Hello guys, quick questions about retries behaviou...
# ask-community
f
Hello guys, quick questions about retries behaviour. I have a terminal mapped task that has retry policy. The retries seem to work well but i'm a bit worried about the logs. The delay between each retries is 10 secondes and for testing purpose, it is a tiny mapping (tried with 6 children tasks) and the flow is launched locally from terminal. So, between each retries, there is time where there is no task to execute so prefect enters in a "waiting" state according to the log (
Waiting for next available Task run at 2022-04-27T10:00:35.571259+00:00
).
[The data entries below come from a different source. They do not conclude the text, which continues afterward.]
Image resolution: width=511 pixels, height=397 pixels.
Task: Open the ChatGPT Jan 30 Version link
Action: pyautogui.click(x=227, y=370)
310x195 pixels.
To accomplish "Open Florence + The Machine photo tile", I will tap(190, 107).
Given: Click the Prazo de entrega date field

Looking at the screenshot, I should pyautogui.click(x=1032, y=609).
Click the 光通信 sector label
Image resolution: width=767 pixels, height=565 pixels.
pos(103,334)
After a few seconds, a new log message states:
Beginning Flow run for 'flow_name'
and i have all of the previous log message of the previous tasks, as if the flow was re-executed. Is it normal ? Is the flow really reexecuted ? When executing this flow from prefect cloud, i don't see those logs so i'm a bit confused.
a
Can you share the flow code?
f
Copy code
def main():
    with Flow("data_gov_cat_extraction") as flow:
        logger = prefect.context.get("logger")
        nb_record = Parameter("nb_record", default=4)
        limit_per_page = Parameter("limit_per_page", default=2)
        publisher_id = Parameter("publisher_id", default='data-gov')
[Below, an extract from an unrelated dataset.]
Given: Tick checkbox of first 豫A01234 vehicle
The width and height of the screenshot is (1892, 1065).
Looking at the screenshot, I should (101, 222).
        starz_api_key = PrefectSecret("STARZ_API_KEY")
        publisher_url = PrefectSecret("DATA_GOV_URL")() # The second brackets force execution, avoiding automatic dependencies
        starz_url = PrefectSecret("STARZ_URL")

        cond = need_all_records(nb_record)

        with case(cond, True):
            response = extract_data(0, publisher_url, 0)
            nb_record1 = get_total_count(response)

        nb_record = merge(nb_record1, nb_record)

        pages_index, nb_record_per_page = get_pages_index(nb_record, limit_per_page) # outpt : [list]
        response = extract_data.map(nb_record_per_page, unmapped(publisher_url), pages_index) # [[list], [list], ..., [list]]
        
        formatted_datas = transform.map(response, unmapped(publisher_id)) # [[list], [list], ..., [list]]
        
        data_to_retry = load_data.map(formatted_datas, unmapped(starz_api_key), unmapped(starz_url)) # [[smaller list], ..., [smaller list]]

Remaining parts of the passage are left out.